___ Предложенный отрывок ___
Поскольку из Кремля направлялась подрывная работа Интернационала, по логике вещей, за этим должна последовать или агрессия под красным знаменем на Запад, так, как это имело место в 1920 г. – поход на Варшаву, или превентивная война коалиции европейских демократий против Совдепии. В таком случае для чинов РОВС должно найтись место в общем строю, дабы вместе бороться против III Интернационала.
До сих пор нынешние наследники ОГПУ – НКВД – МГБ признают, что для их предшественников в 1920-х гг. аббревиатура РОВС звучала зловеще. Поэтому в Париже советская сторона вела против русской белой эмиграции необъявленную войну.
В 1924 г. французское правительство президента Эрио признало правительство Советского Союза. Вскоре в Париже было открыто советское Постоянное представительство. Так на советском новоязе называлось Посольство СССР. Разумеется, здание на улице Гренель изначально служило «крышей» для агентов советских спецслужб, орудовавших в Париже. Для этого использовались организации типа «Союза за возвращение на родину», которые, спекулируя на тоске по России, склоняли слабых духом русских людей к сотрудничеству с советской стороной, обещая прощение и благополучное возвращение домой.
___
Ваша задача:
Перепечатайте из отрывка о РОВС часть, которая начинается со слов «До сих пор нынешние» и заканчивается словами «эмиграции необъявленную войну.». Отвечайте, опираясь только на этот отрывок.
___ Исходные данные ___
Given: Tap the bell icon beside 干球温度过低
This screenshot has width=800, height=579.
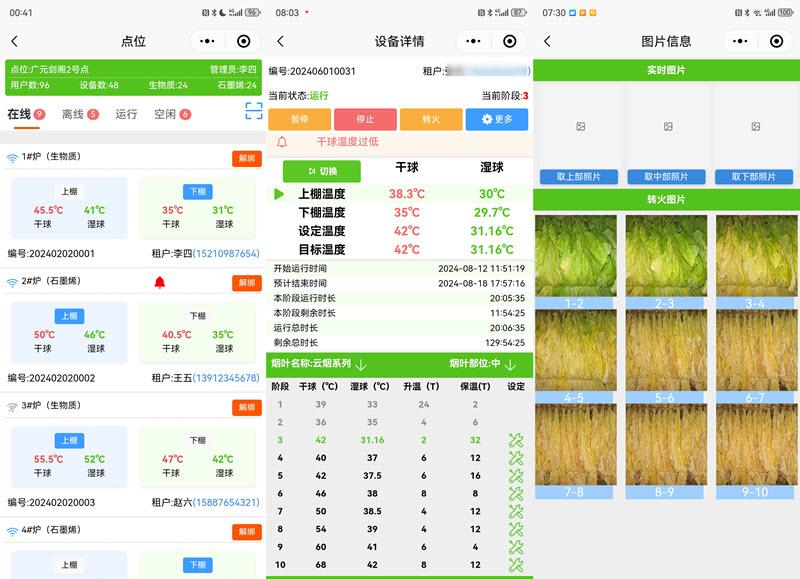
___
Итог задания:
До сих пор нынешние наследники ОГПУ – НКВД – МГБ признают, что для их предшественников в 1920-х гг. аббревиатура РОВС звучала зловеще. Поэтому в Париже советская сторона вела против русской белой эмиграции необъявленную войну.